A Stone se le ocurrió que quizá fuera la madre quien había estado husmeando en las cosas de su hijo.

—¿Ya has ido a ver a Willie?

—Tengo intención de ir pronto. Está lejos, y mi coche no está para muchos trotes.

Stone echó una mirada al vehículo.

—Pues parece bastante nuevo.

—Sí, bueno, es una mierda. Me deja tirada cada dos por tres.

—¿Has encontrado todo en orden?

—Willie no es el hombre más ordenado del pueblo, así que no sabría qué decirte. Supongo que todo está en orden.

—¿Necesitas ayuda?

—No —respondió, quizá demasiado rápido—. Quiero decir que ya has ayudado de sobra. De no ser por ti, Willie estaría muerto. Te lo agradezco.

—Me alegra haber estado cerca en ese momento, pero Bob también me ayudó con Willie.

Ella ensombreció el semblante.

—Sí, al viejo Bob se le da muy bien ayudar a la gente. Al menos a quienes le caen bien.

—¿No te incluye en ese grupo?

—Podría decirse que nadie del pueblo me incluye en ese grupo.

«Vale». —Siento lo de tu marido.

Se puso tensa.

—¿Quién te lo contó? ¿Bob?

—No, el sheriff Tyree. Me contó lo del accidente de caza. Una tragedia.

—Sí, menuda tragedia.

Stone la miró con expresión de duda socarrona.

—Espero que Willie se recupere —dijo, tras un silencio incómodo.

—Joder, se recuperará. Tiene cuatro escopetas, un rifle para ciervos, dos arcos de caza, una caravana doble, televisión por cable y propano para calentarse, un hornillo para cocinar y dinero de la mina. ¿Por qué no querría volver a casa? Mi chico se ha fijado unas metas demasiado elevadas en la vida. —Sonrió, pero enseguida se puso seria—. Vale, tengo que irme —añadió—. Gracias de nuevo por salvar a mi niño.
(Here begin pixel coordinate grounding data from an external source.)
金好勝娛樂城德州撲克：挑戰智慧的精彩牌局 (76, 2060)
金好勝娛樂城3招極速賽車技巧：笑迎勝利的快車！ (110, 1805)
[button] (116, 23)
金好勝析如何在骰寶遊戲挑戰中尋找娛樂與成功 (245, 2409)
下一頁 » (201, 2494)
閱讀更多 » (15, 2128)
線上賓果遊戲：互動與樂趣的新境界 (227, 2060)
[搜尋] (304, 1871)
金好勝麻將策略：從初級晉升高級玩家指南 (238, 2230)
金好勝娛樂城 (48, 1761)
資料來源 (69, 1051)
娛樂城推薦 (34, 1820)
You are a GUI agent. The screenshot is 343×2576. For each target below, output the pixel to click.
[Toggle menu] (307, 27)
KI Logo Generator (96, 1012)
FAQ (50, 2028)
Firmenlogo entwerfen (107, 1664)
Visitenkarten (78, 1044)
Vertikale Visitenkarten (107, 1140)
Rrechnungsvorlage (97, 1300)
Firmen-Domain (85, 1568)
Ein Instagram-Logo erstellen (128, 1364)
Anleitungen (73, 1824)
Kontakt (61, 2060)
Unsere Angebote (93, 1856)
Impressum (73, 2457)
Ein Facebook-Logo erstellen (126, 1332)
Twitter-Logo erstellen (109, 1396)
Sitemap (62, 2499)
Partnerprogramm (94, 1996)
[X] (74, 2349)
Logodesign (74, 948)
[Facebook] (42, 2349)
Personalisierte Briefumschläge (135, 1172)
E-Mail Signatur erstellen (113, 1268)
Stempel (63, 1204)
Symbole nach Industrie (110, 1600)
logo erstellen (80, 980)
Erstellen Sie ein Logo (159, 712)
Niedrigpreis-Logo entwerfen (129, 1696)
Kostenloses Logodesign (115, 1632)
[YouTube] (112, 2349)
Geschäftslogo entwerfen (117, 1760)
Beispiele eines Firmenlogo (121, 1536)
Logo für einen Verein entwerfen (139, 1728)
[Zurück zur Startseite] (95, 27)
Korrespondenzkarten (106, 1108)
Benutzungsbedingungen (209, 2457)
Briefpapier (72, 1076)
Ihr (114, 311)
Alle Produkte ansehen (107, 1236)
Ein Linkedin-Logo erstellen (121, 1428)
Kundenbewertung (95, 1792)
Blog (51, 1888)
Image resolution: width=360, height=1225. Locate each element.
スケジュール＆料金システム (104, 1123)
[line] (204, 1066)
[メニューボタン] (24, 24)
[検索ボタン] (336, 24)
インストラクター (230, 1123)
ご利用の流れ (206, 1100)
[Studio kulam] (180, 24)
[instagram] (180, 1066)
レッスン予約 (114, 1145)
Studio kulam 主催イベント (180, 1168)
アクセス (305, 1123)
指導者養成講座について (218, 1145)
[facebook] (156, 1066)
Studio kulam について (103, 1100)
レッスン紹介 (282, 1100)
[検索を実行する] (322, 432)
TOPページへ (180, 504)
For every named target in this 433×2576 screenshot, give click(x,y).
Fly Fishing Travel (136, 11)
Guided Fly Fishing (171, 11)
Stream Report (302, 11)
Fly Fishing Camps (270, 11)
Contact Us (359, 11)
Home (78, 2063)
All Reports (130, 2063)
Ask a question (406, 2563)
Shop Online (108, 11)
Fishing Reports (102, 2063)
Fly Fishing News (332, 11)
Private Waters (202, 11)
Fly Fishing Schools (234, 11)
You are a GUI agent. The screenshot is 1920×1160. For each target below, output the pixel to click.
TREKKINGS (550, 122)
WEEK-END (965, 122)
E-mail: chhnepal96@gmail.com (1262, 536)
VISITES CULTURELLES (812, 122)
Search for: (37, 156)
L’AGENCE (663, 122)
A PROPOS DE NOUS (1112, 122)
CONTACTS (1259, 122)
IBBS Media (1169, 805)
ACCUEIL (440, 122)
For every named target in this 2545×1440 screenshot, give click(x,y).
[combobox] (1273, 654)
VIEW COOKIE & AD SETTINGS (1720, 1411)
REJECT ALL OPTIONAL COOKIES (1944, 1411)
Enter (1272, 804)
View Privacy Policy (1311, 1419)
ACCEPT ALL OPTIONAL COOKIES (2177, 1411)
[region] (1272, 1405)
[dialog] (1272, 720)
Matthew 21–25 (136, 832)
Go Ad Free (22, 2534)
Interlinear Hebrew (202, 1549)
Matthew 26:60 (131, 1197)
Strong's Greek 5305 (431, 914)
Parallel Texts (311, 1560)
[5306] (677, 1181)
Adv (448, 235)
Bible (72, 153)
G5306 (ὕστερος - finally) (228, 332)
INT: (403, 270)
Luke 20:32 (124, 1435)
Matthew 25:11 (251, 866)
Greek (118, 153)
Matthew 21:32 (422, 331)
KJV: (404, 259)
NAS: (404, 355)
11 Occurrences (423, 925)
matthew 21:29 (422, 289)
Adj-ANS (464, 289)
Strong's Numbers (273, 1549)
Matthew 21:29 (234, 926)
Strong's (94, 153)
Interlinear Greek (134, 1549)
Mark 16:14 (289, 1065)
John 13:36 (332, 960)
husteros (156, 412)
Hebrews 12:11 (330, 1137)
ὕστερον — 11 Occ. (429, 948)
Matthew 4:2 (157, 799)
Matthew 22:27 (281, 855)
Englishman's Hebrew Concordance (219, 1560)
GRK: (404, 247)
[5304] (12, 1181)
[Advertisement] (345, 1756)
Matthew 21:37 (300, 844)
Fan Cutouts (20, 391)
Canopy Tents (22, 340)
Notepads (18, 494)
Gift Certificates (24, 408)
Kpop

Cerró la puerta y se dirigió al coche.

Él observó cómo arrancaba y se alejaba.

Se colgó la bolsa y regreso a la carretera principal.

Al cabo de cinco minutos, un camión estuvo a punto de atropellarle al pasar como un bólido por su lado. Se apartó bruscamente, rodó y se levantó a tiempo de ver a un hombre que se arrojaba al asfalto desde la cabina. Corrió hacia él y le dio la vuelta.

Era Danny. Había recibido una paliza considerable pero todavía respiraba. Stone alzó la mirada. El vehículo se había detenido. A continuación dio la vuelta y se dirigió hacia él. Se detuvo cerca de donde Stone estaba arrodillado junto a Danny. Bajaron tres hombres armados con bates de béisbol.